Potassium nitrate: a novel uptake and translocation booster of foliar – applied nutrients

The addition of potassium nitrate to the spray tank solution promotes the uptake and translocation of foliar-applied sulphated nutrients in plants, as well as nitrate-based and chelated forms . This was the main conclusion of research commissioned by the Potassium Nitrate Association (PNA) to Prof dr Ismail Cakmak (Sabanci University, Turkey) and presented by Harmen Tjalling Holwerda during the New Ag conference in Berlin on 16 March 2017. 

The use of nitrate as opposed to sulphate in foliar nutrient sprays is generally accepted to be the most efficient in terms of both anion and cation uptake by the leaf and translocation within the plant. This is explained by the nitrate ion being smaller-sized than the sulphate ion, and the nitrate ion having a single negative charge, whereas the sulphate ion has a double negative charge. The research explored the benefit of nitrate when combined with cations such as zinc, magnesium, manganese or copper that are mainly spray applied as sulphated salts. Can nutrient uptake by the leaf and translocation within the plant be improved by adding a nitrate source to the spray tank solution which also contains sulphate ions from sulphated nutrient salts? (Figure 1).

Figure 1: Graphic presentation of the research question.

Three trials were designed to study the uptake and translocation of foliar-applied zinc (Zn) and magnesium (Mg) fertilisers in wheat and maize (Table 1). Table 2 shows the treatment overview with different forms of Zn- or Mg-salts applied singly or with the addition of KNO3.
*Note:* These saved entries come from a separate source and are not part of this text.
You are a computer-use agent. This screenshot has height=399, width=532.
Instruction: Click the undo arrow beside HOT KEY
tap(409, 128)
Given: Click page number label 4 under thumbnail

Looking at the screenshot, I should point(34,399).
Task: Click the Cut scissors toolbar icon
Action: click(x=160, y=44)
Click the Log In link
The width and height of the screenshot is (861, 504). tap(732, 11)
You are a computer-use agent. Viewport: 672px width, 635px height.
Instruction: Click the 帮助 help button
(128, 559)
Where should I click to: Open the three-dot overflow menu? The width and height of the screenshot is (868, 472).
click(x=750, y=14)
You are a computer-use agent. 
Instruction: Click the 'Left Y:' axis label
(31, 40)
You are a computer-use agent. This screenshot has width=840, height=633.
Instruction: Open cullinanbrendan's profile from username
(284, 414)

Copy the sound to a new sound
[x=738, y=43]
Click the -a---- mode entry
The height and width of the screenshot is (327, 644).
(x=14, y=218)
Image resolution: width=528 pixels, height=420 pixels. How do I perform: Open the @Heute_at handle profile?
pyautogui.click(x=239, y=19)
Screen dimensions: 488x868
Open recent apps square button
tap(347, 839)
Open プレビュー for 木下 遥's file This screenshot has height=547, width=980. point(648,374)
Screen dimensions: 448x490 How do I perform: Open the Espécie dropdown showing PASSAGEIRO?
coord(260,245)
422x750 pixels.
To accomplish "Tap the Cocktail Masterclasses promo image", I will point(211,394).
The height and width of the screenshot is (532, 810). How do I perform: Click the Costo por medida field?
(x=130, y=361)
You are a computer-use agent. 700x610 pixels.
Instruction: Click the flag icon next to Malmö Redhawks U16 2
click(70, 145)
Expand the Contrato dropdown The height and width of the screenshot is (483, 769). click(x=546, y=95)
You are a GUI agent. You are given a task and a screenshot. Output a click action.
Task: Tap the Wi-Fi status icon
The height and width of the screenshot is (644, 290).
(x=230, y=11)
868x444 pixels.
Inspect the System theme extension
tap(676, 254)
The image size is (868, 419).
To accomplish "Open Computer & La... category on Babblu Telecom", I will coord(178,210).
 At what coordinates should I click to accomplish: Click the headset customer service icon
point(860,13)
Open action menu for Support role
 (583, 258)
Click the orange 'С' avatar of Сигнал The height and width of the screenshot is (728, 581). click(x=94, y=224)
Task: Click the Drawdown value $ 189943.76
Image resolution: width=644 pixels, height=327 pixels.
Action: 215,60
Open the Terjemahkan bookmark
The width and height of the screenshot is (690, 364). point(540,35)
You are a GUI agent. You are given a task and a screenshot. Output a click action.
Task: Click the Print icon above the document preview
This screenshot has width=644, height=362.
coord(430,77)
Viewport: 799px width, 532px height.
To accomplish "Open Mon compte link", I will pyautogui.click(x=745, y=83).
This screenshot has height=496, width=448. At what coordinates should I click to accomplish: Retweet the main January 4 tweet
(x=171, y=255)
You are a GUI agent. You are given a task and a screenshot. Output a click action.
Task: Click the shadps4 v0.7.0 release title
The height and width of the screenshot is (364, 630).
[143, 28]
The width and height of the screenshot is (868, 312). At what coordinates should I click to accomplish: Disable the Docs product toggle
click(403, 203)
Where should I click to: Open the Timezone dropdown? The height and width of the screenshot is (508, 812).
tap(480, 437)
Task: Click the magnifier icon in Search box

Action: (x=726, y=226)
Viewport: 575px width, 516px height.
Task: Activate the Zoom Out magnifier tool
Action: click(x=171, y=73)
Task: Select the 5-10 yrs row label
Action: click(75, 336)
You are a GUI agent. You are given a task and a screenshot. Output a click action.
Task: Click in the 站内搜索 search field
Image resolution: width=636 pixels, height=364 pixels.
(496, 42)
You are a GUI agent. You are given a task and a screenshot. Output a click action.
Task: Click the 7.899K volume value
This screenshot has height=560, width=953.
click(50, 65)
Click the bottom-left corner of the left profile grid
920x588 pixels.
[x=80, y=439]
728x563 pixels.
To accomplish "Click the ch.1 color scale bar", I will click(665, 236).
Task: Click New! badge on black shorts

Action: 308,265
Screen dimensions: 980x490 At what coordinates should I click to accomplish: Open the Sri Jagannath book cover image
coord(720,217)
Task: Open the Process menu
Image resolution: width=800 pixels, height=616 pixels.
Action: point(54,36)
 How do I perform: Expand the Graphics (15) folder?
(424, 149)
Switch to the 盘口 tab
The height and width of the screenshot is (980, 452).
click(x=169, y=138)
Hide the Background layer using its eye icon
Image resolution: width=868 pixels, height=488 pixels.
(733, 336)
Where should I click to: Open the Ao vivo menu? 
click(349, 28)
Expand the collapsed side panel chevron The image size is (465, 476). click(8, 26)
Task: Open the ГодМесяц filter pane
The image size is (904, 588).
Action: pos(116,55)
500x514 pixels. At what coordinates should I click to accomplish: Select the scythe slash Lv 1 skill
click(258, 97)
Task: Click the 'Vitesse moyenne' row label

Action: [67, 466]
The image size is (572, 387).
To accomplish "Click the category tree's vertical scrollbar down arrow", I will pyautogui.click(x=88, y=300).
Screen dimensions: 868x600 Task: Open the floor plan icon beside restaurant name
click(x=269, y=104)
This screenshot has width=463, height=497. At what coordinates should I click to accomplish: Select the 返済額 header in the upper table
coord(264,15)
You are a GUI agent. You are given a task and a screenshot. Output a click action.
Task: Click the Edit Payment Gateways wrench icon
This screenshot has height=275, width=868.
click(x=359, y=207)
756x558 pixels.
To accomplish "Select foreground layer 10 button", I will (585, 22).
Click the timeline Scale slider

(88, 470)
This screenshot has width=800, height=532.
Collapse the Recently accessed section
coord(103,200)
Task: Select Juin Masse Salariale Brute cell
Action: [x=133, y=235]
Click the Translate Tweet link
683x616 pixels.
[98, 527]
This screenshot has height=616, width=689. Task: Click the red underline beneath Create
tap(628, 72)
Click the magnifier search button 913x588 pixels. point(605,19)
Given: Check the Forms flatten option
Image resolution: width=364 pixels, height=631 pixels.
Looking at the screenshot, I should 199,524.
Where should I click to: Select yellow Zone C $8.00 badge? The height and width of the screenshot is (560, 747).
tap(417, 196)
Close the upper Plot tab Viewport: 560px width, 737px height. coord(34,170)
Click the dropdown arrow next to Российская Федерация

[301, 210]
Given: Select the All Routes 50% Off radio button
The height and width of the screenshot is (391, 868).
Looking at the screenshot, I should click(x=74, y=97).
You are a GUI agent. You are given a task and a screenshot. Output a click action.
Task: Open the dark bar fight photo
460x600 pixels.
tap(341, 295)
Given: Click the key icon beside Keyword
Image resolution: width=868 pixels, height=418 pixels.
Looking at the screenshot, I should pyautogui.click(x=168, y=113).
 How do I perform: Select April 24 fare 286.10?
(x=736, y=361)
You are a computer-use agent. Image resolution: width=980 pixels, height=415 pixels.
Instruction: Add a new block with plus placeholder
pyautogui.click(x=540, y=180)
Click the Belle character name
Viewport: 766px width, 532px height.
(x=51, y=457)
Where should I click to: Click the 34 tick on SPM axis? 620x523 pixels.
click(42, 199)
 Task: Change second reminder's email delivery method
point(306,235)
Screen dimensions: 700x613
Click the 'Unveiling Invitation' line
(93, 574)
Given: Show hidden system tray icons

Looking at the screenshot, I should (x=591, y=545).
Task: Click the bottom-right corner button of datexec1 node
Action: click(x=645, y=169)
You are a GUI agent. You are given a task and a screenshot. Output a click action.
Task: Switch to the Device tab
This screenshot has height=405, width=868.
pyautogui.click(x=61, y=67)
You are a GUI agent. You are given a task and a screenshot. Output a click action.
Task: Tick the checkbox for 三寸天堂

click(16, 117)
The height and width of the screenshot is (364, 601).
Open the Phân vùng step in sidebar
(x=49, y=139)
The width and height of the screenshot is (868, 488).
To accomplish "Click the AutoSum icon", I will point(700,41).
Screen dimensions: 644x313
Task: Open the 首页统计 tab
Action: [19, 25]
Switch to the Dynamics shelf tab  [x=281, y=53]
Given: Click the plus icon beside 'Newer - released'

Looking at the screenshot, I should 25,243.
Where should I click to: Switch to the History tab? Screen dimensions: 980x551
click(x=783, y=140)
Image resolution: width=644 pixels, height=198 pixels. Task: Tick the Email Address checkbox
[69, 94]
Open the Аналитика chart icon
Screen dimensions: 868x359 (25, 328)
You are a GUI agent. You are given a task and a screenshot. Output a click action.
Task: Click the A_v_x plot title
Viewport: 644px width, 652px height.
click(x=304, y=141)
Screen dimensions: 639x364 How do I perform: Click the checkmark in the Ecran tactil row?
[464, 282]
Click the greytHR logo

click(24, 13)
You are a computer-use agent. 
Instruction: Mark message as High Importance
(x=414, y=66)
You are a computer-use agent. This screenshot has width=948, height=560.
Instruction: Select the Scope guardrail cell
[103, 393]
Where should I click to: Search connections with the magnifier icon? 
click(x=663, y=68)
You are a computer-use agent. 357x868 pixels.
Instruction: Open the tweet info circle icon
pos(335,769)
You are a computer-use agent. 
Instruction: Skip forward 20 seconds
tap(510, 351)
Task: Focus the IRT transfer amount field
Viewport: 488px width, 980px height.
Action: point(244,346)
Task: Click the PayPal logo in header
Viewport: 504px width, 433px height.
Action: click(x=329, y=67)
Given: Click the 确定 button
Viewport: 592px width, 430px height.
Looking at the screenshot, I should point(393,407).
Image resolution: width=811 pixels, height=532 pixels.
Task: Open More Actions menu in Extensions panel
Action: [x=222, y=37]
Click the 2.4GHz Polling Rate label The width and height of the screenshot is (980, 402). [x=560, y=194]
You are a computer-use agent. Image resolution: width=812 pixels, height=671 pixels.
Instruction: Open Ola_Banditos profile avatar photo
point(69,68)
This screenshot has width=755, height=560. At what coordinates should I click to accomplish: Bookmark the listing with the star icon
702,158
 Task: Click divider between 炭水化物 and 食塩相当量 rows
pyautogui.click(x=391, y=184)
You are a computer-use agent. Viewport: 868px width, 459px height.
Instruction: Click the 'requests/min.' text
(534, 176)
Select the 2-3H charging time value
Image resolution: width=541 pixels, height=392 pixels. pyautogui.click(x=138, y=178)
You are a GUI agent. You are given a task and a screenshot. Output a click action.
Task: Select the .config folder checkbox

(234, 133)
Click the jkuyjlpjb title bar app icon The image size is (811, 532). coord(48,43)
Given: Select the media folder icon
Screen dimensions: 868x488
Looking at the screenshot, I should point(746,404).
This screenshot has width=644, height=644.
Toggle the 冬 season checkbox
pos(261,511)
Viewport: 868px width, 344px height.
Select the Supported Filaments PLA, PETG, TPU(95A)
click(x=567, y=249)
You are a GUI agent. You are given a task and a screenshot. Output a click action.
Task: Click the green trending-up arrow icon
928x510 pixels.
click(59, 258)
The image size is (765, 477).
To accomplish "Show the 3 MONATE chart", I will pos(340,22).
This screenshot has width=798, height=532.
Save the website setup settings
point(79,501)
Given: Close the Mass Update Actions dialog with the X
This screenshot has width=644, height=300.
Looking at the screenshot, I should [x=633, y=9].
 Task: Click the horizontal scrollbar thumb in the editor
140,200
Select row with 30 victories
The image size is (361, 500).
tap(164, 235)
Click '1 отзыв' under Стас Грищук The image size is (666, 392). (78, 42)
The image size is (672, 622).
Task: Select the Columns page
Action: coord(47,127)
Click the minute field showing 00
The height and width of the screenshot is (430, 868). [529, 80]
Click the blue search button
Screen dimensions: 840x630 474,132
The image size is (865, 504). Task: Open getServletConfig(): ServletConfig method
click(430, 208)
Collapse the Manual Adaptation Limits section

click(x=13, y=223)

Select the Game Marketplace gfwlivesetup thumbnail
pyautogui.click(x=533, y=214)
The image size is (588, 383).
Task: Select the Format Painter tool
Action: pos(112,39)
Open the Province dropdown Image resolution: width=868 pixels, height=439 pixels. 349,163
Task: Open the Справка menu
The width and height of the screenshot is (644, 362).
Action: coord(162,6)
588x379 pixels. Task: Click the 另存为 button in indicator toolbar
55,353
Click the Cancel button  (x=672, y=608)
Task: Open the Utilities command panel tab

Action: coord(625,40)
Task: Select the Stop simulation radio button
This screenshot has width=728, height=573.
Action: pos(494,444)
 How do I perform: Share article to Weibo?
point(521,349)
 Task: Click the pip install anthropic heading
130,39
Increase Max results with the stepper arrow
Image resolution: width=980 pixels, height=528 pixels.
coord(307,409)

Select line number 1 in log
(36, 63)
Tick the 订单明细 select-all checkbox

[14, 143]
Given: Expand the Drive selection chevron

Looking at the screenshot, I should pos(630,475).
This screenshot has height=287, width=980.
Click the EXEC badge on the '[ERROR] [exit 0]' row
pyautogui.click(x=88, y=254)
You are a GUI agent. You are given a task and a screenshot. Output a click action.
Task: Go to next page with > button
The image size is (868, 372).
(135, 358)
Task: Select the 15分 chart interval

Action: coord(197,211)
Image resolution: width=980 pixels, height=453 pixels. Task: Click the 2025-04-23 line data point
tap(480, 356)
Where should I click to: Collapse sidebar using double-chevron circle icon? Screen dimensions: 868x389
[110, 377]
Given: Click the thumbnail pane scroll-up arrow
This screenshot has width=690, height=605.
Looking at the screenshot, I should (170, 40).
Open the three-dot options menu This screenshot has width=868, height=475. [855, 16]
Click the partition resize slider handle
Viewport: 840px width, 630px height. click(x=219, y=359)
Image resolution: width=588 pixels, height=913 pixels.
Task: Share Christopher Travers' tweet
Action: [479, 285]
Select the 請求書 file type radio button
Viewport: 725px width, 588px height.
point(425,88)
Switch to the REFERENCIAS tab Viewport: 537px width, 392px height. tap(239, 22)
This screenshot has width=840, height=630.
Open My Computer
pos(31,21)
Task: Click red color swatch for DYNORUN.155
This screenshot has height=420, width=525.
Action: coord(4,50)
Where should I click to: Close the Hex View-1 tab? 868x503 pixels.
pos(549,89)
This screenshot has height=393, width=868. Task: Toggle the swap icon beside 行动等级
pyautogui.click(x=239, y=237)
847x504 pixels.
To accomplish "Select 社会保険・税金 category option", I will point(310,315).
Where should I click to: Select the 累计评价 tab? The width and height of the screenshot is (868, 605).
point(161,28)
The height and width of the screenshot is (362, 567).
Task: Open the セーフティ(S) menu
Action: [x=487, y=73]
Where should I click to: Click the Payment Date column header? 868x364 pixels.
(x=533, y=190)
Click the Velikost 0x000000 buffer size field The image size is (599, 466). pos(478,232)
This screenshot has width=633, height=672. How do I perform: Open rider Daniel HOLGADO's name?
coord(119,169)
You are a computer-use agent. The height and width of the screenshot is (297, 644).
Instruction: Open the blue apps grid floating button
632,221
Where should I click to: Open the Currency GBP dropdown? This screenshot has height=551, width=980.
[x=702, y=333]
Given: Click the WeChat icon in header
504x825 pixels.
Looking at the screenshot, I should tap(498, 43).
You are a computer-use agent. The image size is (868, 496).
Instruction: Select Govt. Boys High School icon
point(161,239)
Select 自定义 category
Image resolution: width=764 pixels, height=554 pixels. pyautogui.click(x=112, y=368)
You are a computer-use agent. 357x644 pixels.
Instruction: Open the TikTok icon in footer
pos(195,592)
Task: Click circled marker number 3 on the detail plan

Table 1. Trial overview. With the exception of trial 1B, all plants were grown in calcareous alkaline clay loam soil, with 0,05 ppm Zn added.
Table 2. Foliar spray compositions : different forms of Zn- or Mg-salts, with or without KNO3. In Trial 3, Zn rate sprayed was 25% higher.
The Mg concentration in neither leaf nor grain was higher than the control after the single micronutrient applications, and consequently the absence of KNO3 effect may be due to the relatively low dose rate of Mg fertilisers (2% w/v) in the foliar spray. The effect of adding potassium nitrate at higher Mg- dose will be further investigated in a next series of trials.

In 2017, further trials are planned to study the effect of KNO3 on the uptake and translocation of foliar-applied Zn and Mg in wheat and soybean, and additionally the effect on iron-uptake is included.

Table 3. Main results of 2016 trials with Zn- or Mg-salts, with and without KNO3. A positive relative difference (%) in leaf or grain concentration of the micronutrients reflects the increase of this concentration when 2% KNO3 is added in the spray tank solution compared to application of only the micro-nutrient. * statistically significant at P=0,05.

The current results allow for the overall conclusion that Hnull (no positive effect of KNO3) has to be rejected and Halternative (a positive effect of KNO3) is accepted. The addition of potassium nitrate to the spray tank solution boosts the uptake and translocation in plants of foliar-applied sulphated nutrients, as well as nitrate-based and chelated forms . Science already supported the claim for potassium nitrate as the preferred source of N-NO3 and K in plant as well as its benefits to stimulate bud break and flowering induction. Now the data from this research, provide a novel, science-based reason to sell, promote and apply potassium nitrate.